Start-End Frame Video Models
• vidu/q2-pro/start-end-to-video-fast Professional-grade start-end interpolation at turbo speed. Combines Q2-Pro's reinforced temporal coherence with drastically reduced generation time for rapid production workflows.
• vidu/start-end-to-video-q2-pro A professional-grade model focused on reinforced temporal coherence and precise motion control. Generates stable intermediate frames while closely aligning with user-specified start and end constraints.
• vidu/start-end-to-video-q2-turbo A high-speed variant optimized for rapid iteration and preview. Preserves core coherence and subject integrity while significantly reducing generation latency.
• vidu/start-end-to-video-q1 Enhances narrative continuity and motion smoothness, producing more natural easing between poses, camera positions, and scene states.
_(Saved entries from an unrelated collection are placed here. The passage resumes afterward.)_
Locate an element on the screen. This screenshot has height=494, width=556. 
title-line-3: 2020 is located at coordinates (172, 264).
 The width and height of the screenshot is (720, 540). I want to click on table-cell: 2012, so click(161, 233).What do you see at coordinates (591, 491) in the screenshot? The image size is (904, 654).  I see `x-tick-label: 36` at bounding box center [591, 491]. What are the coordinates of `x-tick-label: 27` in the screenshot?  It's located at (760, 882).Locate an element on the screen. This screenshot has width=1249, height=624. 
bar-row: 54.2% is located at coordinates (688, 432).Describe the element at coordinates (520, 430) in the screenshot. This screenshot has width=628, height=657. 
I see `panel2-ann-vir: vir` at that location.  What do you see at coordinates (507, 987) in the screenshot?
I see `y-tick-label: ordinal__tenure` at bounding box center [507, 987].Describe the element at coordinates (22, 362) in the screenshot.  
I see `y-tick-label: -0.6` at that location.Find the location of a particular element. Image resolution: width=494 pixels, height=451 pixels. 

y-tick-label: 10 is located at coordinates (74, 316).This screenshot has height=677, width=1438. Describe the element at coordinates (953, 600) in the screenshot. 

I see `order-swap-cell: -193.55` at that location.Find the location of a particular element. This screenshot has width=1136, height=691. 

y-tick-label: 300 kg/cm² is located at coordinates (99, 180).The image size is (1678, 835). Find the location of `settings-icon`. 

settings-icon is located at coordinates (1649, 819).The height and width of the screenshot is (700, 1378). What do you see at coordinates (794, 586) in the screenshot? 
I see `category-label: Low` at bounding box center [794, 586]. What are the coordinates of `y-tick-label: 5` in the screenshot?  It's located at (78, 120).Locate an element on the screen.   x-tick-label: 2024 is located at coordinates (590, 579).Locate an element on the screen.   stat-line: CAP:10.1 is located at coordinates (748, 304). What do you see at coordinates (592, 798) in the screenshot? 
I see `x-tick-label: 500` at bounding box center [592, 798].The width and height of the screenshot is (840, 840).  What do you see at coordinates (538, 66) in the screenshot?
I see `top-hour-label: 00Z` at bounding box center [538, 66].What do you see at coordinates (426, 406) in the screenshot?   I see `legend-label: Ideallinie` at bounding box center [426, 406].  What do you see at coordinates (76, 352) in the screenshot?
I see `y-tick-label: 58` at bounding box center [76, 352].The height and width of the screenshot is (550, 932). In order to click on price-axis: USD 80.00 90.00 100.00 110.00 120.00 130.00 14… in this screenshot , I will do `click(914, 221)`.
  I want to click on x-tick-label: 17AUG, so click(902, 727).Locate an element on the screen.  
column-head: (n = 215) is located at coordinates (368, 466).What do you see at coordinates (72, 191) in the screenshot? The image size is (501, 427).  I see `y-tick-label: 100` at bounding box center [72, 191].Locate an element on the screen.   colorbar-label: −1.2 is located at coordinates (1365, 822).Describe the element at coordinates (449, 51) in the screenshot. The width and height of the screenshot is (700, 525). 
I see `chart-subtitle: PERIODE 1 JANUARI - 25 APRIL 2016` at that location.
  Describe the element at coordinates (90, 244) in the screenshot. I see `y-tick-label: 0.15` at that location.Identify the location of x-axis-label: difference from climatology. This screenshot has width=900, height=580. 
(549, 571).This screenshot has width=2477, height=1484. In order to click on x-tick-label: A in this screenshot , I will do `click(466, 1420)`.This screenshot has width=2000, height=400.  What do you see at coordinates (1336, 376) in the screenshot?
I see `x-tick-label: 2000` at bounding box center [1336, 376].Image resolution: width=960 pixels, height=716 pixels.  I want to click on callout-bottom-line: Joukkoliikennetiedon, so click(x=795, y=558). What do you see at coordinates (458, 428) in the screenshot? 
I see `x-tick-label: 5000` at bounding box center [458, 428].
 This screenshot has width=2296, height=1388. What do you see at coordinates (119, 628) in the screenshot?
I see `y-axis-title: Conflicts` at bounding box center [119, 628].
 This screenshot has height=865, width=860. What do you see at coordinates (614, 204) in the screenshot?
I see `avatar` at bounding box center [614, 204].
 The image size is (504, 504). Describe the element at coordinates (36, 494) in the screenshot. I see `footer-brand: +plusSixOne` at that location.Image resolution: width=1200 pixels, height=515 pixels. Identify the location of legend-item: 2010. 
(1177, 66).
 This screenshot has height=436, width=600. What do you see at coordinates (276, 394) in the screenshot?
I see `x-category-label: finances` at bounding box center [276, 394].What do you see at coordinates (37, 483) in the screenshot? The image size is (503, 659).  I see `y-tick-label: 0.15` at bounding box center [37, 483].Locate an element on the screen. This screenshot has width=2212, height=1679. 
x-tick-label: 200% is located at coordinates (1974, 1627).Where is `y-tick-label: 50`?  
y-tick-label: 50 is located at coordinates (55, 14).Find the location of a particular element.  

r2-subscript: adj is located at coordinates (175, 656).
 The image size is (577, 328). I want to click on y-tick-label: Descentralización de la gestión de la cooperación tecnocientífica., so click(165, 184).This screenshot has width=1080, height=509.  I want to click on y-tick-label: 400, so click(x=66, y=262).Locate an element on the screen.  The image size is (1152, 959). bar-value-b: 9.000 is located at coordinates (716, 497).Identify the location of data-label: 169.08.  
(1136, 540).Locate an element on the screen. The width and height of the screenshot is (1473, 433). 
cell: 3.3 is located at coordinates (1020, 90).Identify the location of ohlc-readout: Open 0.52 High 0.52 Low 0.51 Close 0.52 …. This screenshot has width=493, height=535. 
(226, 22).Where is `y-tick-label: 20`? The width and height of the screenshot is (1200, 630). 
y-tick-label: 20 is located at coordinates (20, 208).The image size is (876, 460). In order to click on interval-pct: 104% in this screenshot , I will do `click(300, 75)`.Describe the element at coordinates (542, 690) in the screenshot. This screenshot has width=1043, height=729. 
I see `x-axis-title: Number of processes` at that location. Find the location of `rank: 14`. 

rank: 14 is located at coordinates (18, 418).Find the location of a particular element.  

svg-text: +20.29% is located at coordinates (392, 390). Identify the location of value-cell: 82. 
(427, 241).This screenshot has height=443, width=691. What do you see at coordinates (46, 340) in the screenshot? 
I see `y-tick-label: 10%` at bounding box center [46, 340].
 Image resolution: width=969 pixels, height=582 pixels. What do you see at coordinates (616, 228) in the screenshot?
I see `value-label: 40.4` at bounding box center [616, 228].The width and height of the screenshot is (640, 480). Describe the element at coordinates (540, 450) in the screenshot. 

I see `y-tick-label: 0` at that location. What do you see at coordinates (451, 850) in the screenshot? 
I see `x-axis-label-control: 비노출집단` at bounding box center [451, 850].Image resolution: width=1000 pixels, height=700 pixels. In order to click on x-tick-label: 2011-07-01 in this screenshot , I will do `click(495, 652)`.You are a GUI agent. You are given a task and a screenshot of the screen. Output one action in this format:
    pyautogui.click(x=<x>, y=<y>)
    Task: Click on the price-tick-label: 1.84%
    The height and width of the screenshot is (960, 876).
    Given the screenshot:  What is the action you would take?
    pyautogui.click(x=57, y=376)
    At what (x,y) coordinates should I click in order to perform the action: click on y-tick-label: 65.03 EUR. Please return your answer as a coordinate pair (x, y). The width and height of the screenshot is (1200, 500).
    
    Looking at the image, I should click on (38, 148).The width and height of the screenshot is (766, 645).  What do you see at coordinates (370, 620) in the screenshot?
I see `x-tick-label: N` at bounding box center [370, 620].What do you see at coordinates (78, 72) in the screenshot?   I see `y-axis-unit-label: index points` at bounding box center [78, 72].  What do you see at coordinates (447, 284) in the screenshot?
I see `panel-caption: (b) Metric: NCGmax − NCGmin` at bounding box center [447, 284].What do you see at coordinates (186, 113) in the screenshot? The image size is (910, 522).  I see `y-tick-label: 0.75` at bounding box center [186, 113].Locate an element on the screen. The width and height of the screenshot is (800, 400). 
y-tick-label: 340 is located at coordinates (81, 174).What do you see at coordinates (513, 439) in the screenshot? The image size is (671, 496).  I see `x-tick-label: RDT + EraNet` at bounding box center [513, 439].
• vidu/start-end-to-video-2.0 Synthesizes smooth motion between user-defined start and end frames while respecting overall scene geometry and layout. Ideal for transitions, reveals, and structured motion design.
• vidu/start-end-to-video A compact baseline model for simple start–end interpolation and quick previews. Suitable for basic transitions, animatics, and fast storyboard development.
Image Models
• vidu/text-to-image-q2 High-resolution cinematic text-to-image model for generating polished hero shots, thumbnails, and key visuals directly from prompts.
• vidu/reference-to-image-q2 Reference-guided image generator that uses up to seven input images plus a prompt to create new, high-res shots that preserve subject identity and composition.
Special Models
• vidu/one-click-v2/mv Vidu One-Click V2 MV transforms images and audio into videos with camera movements and subtitle support. Create professional video content with dynamic shots and text overlays in one click.
• vidu/template/halloween A themed template model for stylized seasonal video content. Apply pre-designed creative templates to quickly generate themed videos with minimal effort.